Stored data
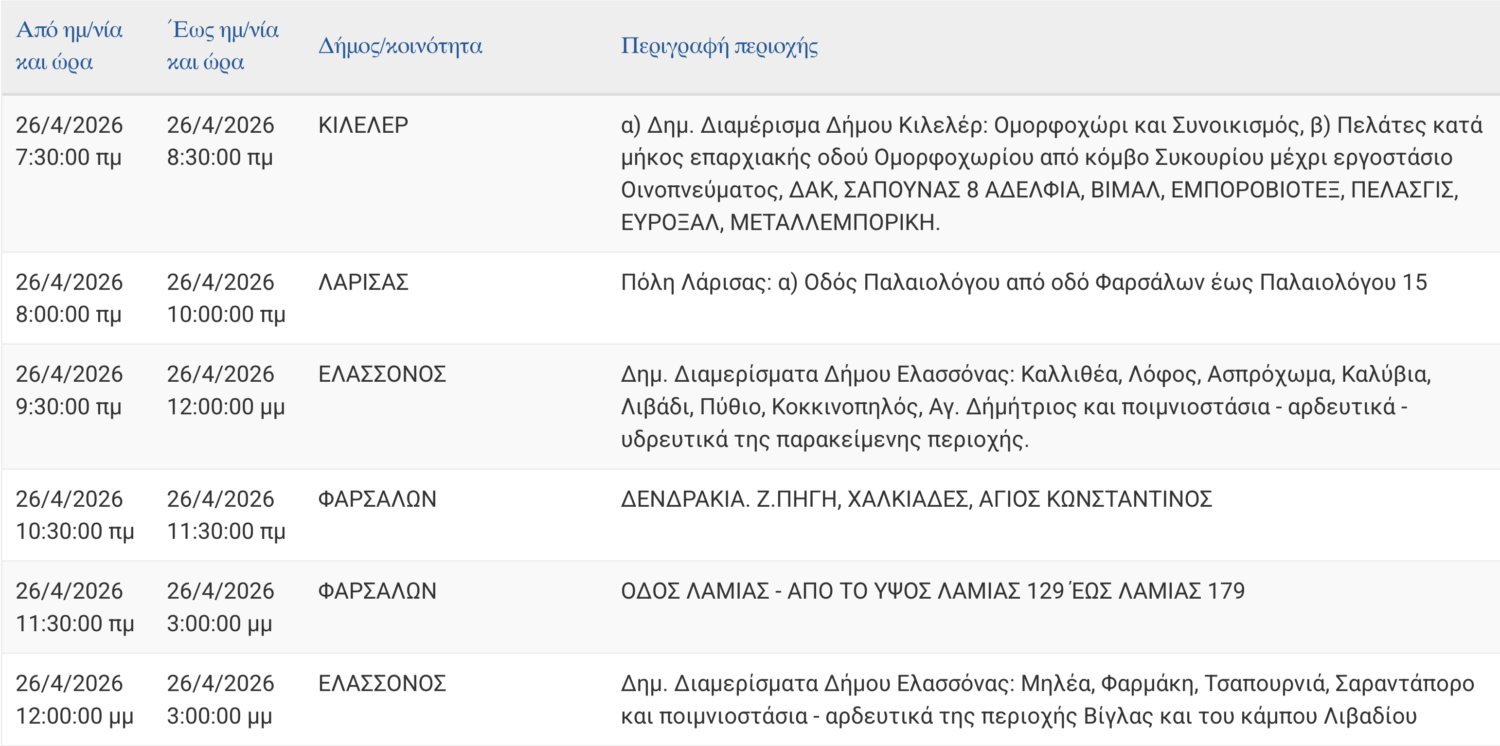The width and height of the screenshot is (1500, 746).
Task: Select the ΛΑΡΙΣΑΣ municipality cell
Action: coord(363,283)
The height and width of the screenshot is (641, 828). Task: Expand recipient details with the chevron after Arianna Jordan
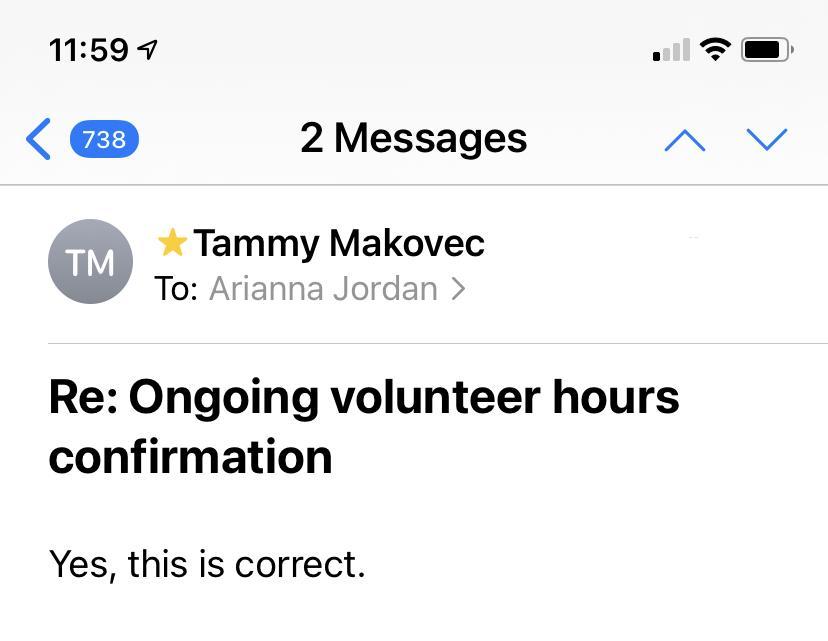[x=458, y=289]
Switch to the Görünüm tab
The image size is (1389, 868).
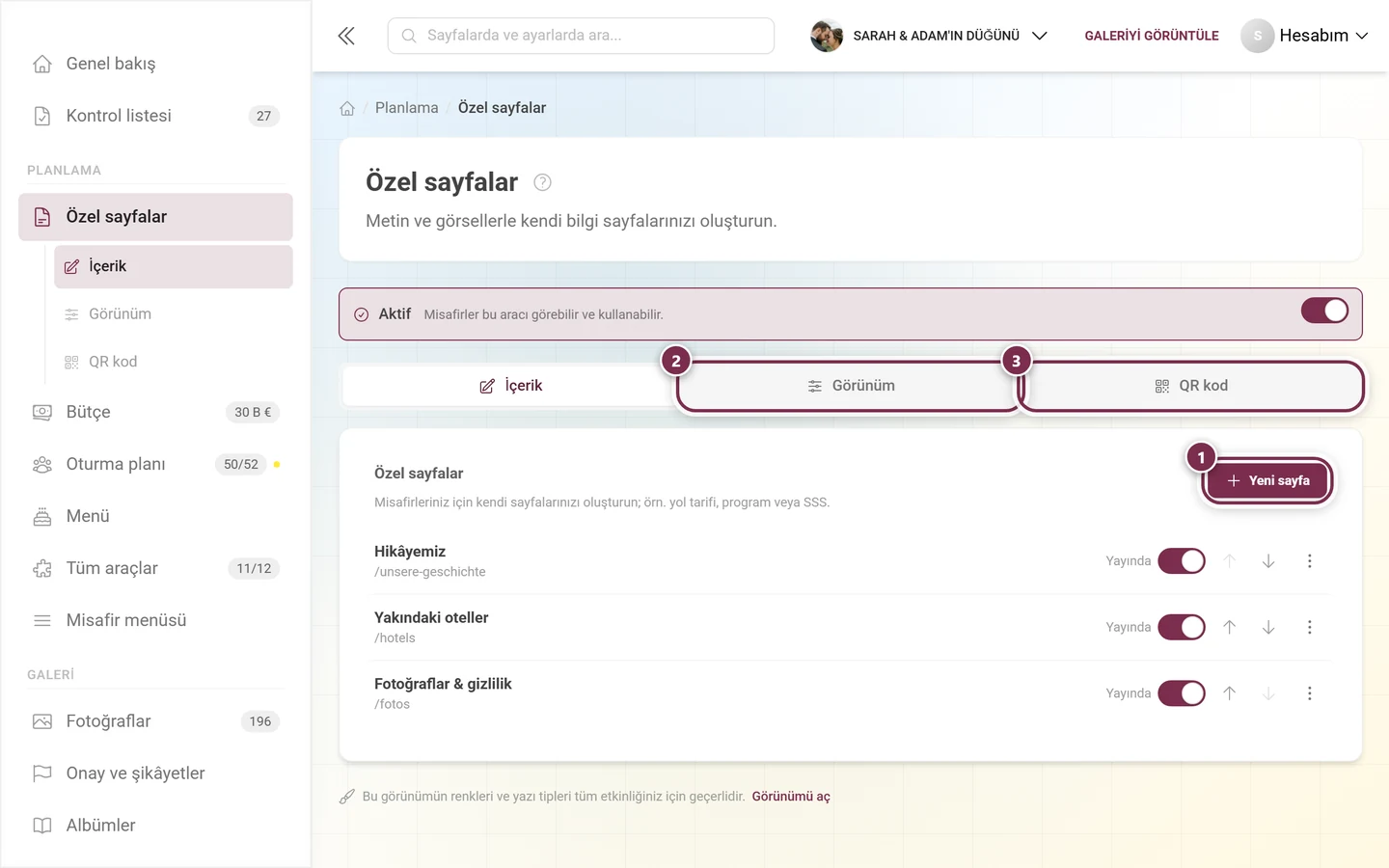[851, 386]
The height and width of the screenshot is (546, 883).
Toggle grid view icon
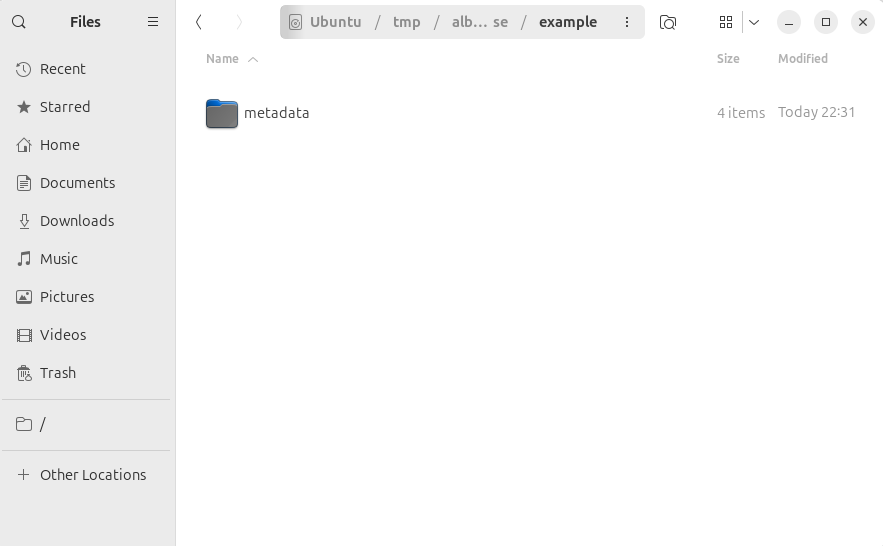[x=726, y=22]
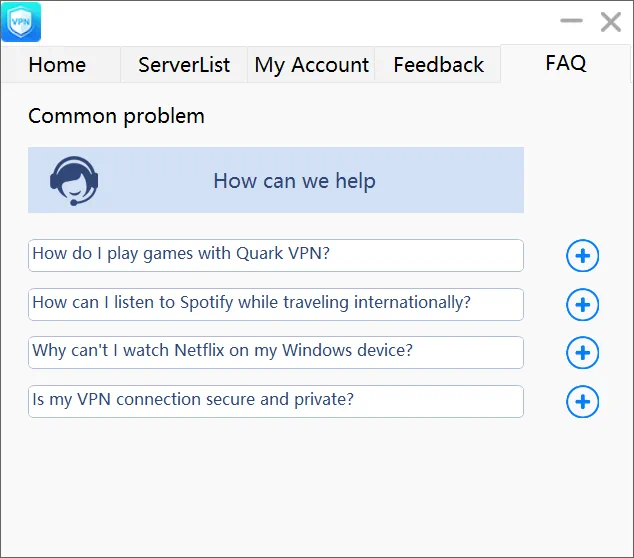Click the empty title bar area
The height and width of the screenshot is (558, 634).
(x=300, y=21)
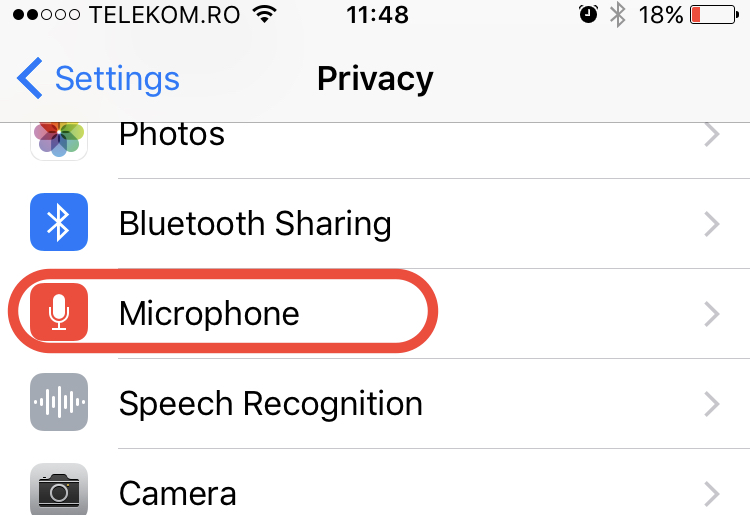Tap the Photos app icon
This screenshot has height=515, width=750.
[x=59, y=138]
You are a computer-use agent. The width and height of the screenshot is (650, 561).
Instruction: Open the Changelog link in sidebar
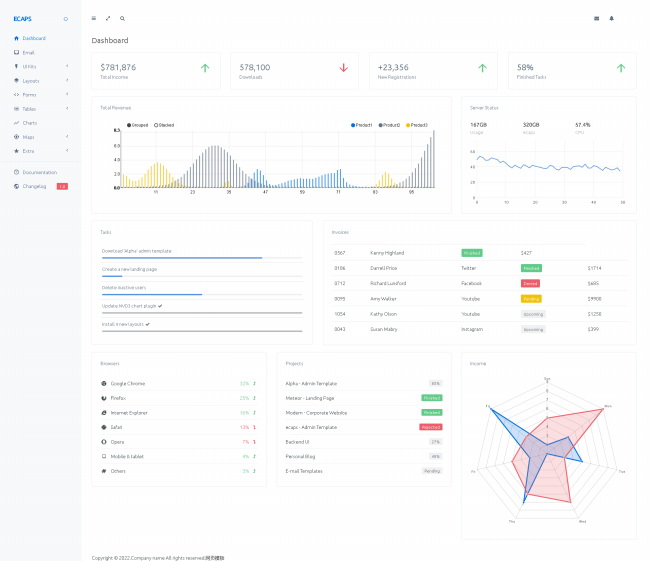[x=34, y=186]
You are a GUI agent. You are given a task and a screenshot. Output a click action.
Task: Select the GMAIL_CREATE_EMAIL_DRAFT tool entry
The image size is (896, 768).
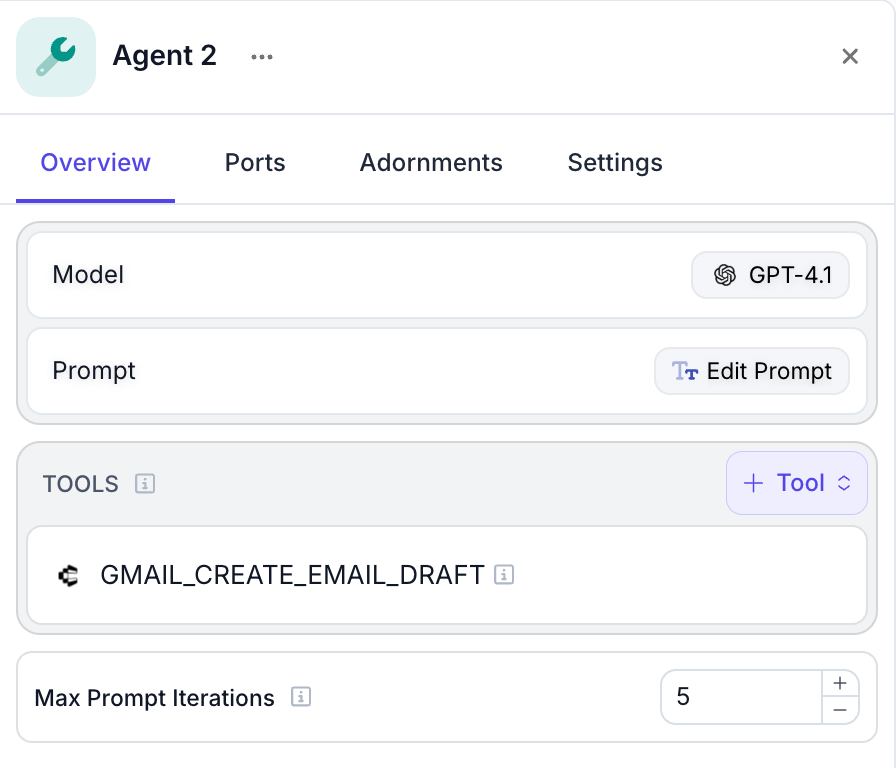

▶ _Work request_
Look above for the line with "The image size is (1389, 868)."; quote it and every line after it, stopping after the line with "You are a computer-use", exactly, with nothing added and without pictures.

▶ _Your solution_
The image size is (1389, 868).
[851, 386]
The height and width of the screenshot is (546, 883).
Toggle grid view icon
[x=726, y=22]
Click the empty title bar area
The height and width of the screenshot is (558, 634).
(x=300, y=21)
Tap the Photos app icon
This screenshot has height=515, width=750.
[x=59, y=138]
You are a computer-use agent. The width and height of the screenshot is (650, 561).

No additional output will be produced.